C'est un sujet délicat et douloureux que « La Vigne » a peu abordé, sauf par le biais de statistiques : celui des accidents du travail dans les vignes. Nous avions fait ce choix par pudeur et pour ne pas être accusés de nous repaître du malheur d'autrui. Mais cette année, deux accidents mortels ont provoqué une énorme émotion, sans doute parce qu'ils ont frappé deux jeunes gens qui auraient dû connaître un tout autre destin. L'un s'est produit en début d'année à Madiran, où un viticulteur est décédé sous la force de son enrouleuse de fil de fer. L'autre a eu lieu il y a quelques semaines en Gironde, où un apprenti a glissé dans une herse rotative.

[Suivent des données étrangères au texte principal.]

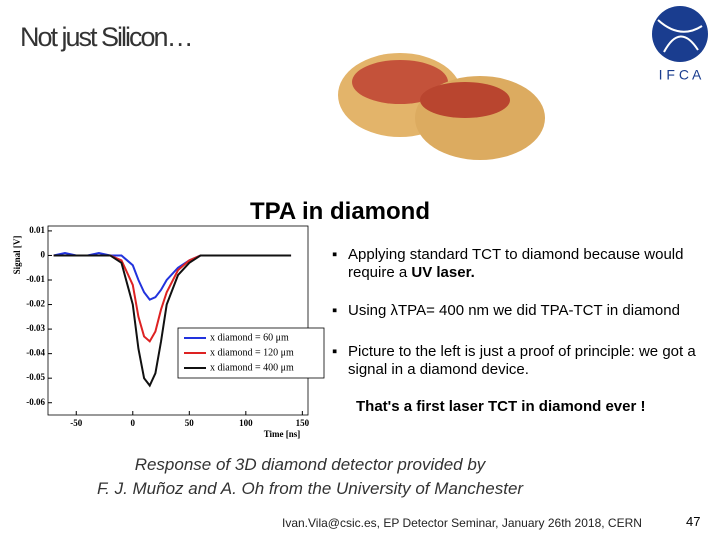 Image resolution: width=720 pixels, height=540 pixels. Describe the element at coordinates (36, 304) in the screenshot. I see `y-tick-label: -0.02` at that location.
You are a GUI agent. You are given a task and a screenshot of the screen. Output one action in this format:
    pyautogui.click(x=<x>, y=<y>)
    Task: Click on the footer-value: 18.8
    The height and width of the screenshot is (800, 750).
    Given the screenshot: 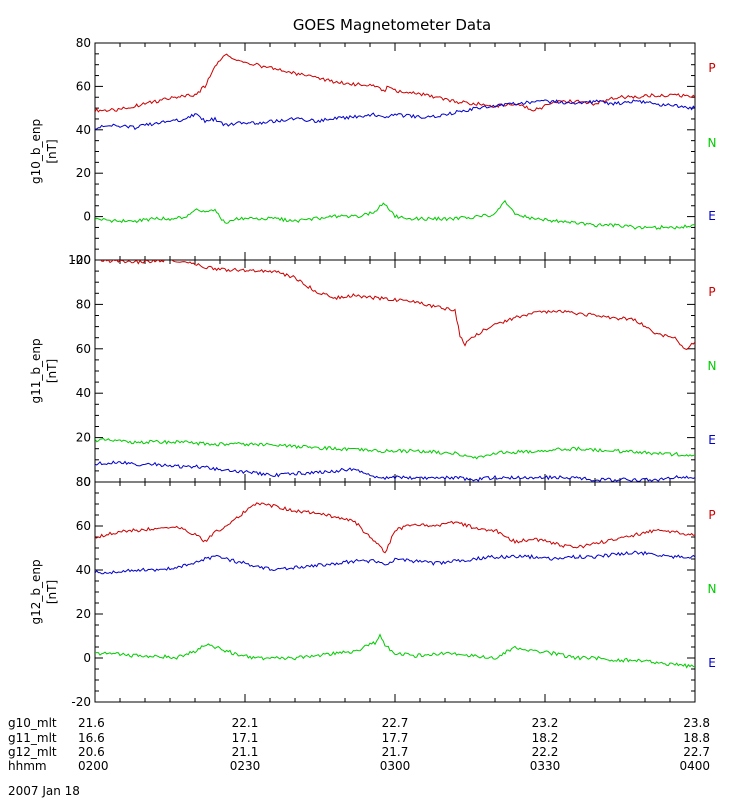 What is the action you would take?
    pyautogui.click(x=696, y=738)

Dans les deux cas, les machines étaient en mouvement. Ces deux accidents, et d'autres tout aussi récents, nous rappellent le danger que côtoient quotidiennement tous ceux qui travaillent avec un tracteur et un outil animé par la prise de force. Un danger concret et bien réel, puisqu'il emporte plusieurs viticulteurs chaque année, comme le montrent les chiffres de la MSA. Mais un danger bien moins médiatisé que celui des produits phytosanitaires, accusés de mille maux, la plupart imaginaires. Pourquoi une telle différence de traitement ? Pourquoi accepte-t-on le risque élevé de travailler avec des machines alors que l'on repousse le faible risque lié à l'emploi de produits ? Sans doute parce qu'on repère parfaitement le premier, mais pas le second. Et que les machines menacent uniquement ceux qui s'en servent, alors que les produits, diffusés dans la nature, menacent de contaminer tout le monde. Les viticulteurs et leurs salariés montent sans hésiter sur leurs tracteurs parce qu'il faut bien enlever les fils des vieilles parcelles et qu'il faut bien travailler les sols.

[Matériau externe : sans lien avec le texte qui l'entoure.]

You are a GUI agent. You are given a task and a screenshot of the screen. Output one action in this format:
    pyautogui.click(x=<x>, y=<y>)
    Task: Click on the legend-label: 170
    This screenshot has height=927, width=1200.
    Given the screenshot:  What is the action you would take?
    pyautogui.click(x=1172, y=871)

Malheureusement, il arrive trop souvent que l'habitude, l'inexpérience, la fatigue, l'empressement ou la distraction l'emportent sur la prudence. On oublie alors les risques et on descend de son tracteur sans couper la prise de force ni le moteur. On s'approche trop près du danger. Trop tard. Bien qu'elles soient dramatiques, ces histoires accidentelles doivent être racontées pour inciter tous les travailleurs à la prudence. Il faut en détailler les circonstances pour que tout un chacun puisse les rapporter à son expérience, à ses conditions de travail et aux dangers qu'il côtoie. Car nous ne sommes que des fétus de paille face à la puissance et au poids des machines agricoles.